Metabolite-mediated inhibition

A final example of constitutive immune mechanisms that directly interfere with microbial growth is provided by metabolites that block pathogen replication, and perhaps the best example of which is lactate[73,74]. Many viral infections are characterized by a shift of host cellular metabolism to aerobic glycolysis, which leads to the production of lactate[75,76]. Viral infections also induce fatty acid synthesis and intermediate molecules in these pathways. These include palmitic acid and oleic acid, which have been shown to have antiviral activity[77,78]. The mechanisms by which lactate and other metabolites block viral replication remain to be determined, but the antiviral activity of lactate illustrates a general principle that select molecules accumulating during alterations of cellular homeostasis can interfere with microbial replication.

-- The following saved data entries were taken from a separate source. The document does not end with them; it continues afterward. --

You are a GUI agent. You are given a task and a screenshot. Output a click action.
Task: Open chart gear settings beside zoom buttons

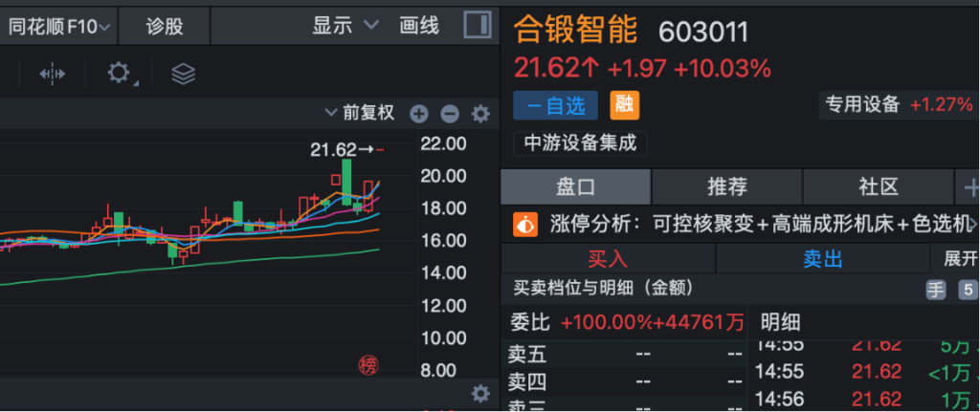(x=480, y=115)
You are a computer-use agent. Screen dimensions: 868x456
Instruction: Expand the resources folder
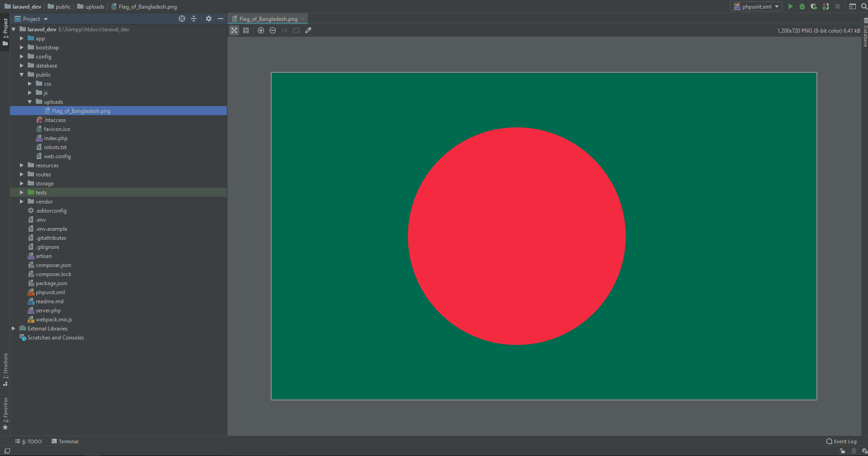click(21, 165)
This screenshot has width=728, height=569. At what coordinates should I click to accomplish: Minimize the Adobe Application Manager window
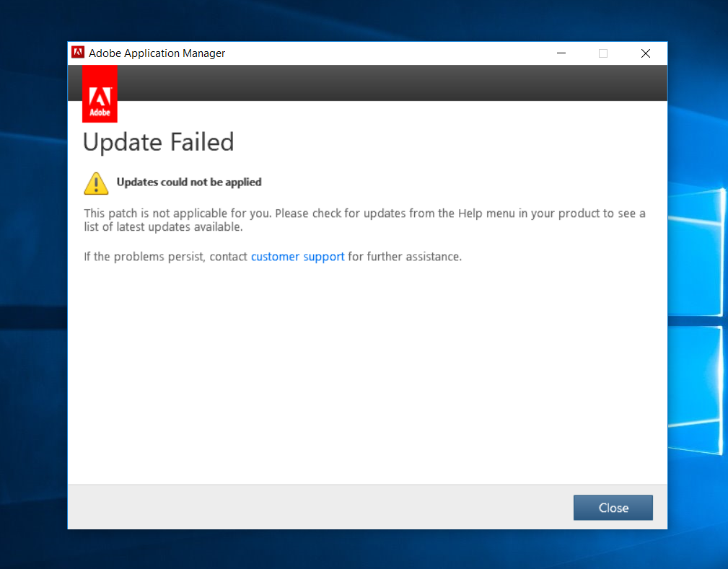coord(561,53)
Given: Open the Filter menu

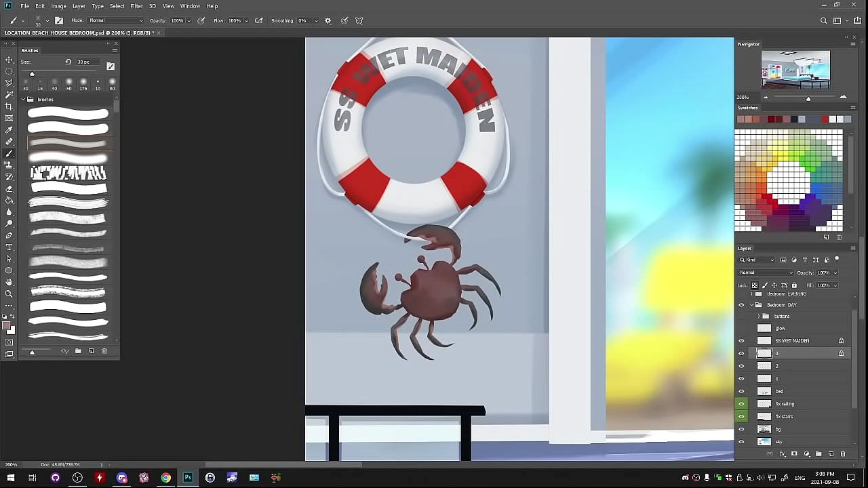Looking at the screenshot, I should (136, 6).
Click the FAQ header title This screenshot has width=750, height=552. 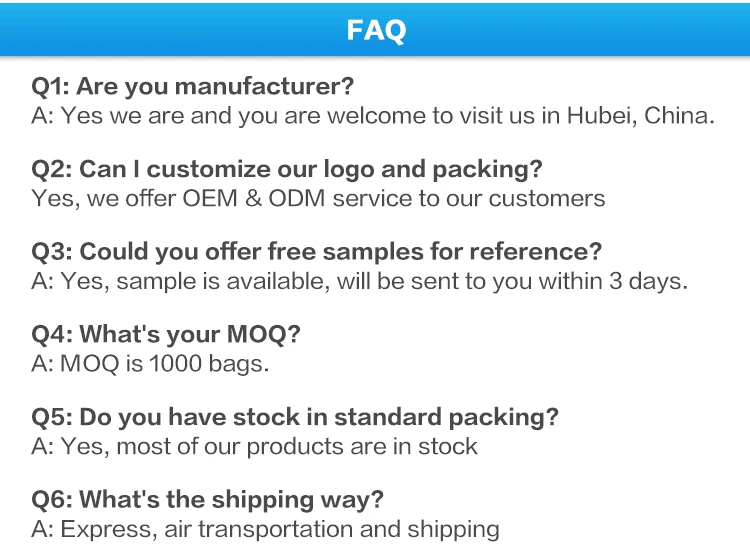pyautogui.click(x=376, y=30)
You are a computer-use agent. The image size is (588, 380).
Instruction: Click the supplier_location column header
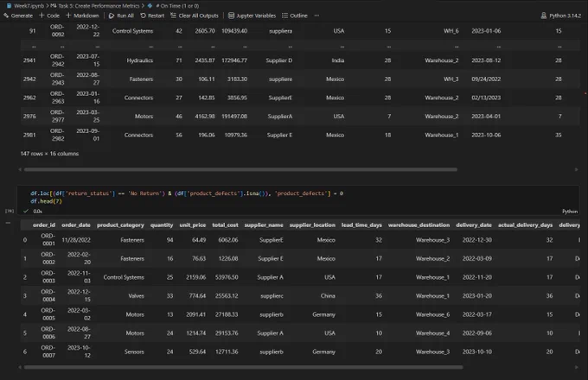[x=312, y=225]
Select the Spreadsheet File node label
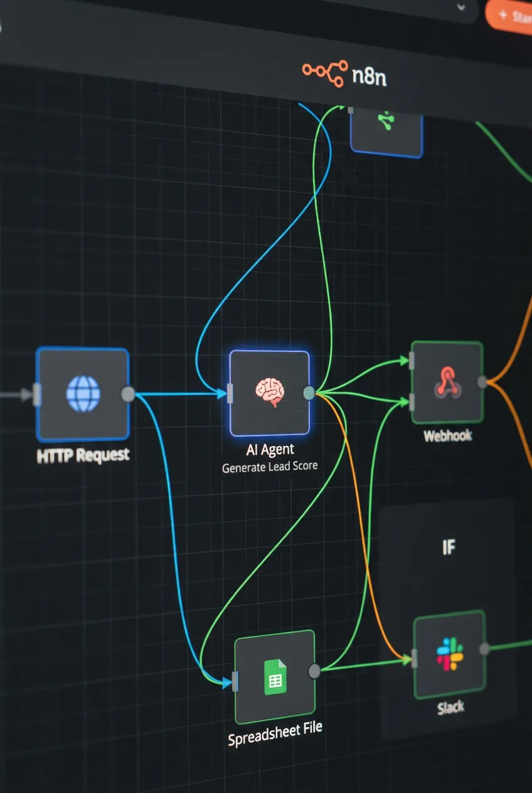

A second form of metabolite-dependent constitutive host defence is mediated through nutritional depletion and starvation of pathogens. For example, natural resistance-associated macrophage protein 1 (NRAMP1; also known as SLC11A1) is a metal ion transporter that transports divalent cations from vacuoles into the cytoplasm, hence depleting factors from vacuoles that are essential for the growth of intracellular pathogens[79]. The gene encoding NRAMP1 was shown to contribute to defence against, for example, Mycobacterium tuberculosis, Salmonella enterica subsp. enterica serovar Typhimurium and Leishmania donovani[80,81], which was later shown to be mediated by the reduction of metal ion concentrations inside microorganism-containing vacuoles[82]. A second example of nutritional depletion is provided by lactoferrin, which is present in various secretory fluids. Lactoferrin is a highly cationic molecule that shows antimicrobial activity, in part, by binding and sequestering iron from pathogenic microorganisms[83]. Lactoferrin contributes to host defence in a non-redundant manner, as lactoferrin-deficient mice have increased susceptibility to Streptococcus mutans-induced dental caries, for example[84].

Degenerative mechanisms

The second class of constitutive innate immune mechanisms functions through the degradation of danger molecules and elimination of unwanted cells. This class of mechanisms includes autophagy, phagocytosis, proteasomal degradation and nucleases (Table 1). Collectively, degenerative programmes function to continually limit danger signals, allowing for the rapid elimination of unwanted molecules without the activation of energy-consuming amplificative induced immune responses.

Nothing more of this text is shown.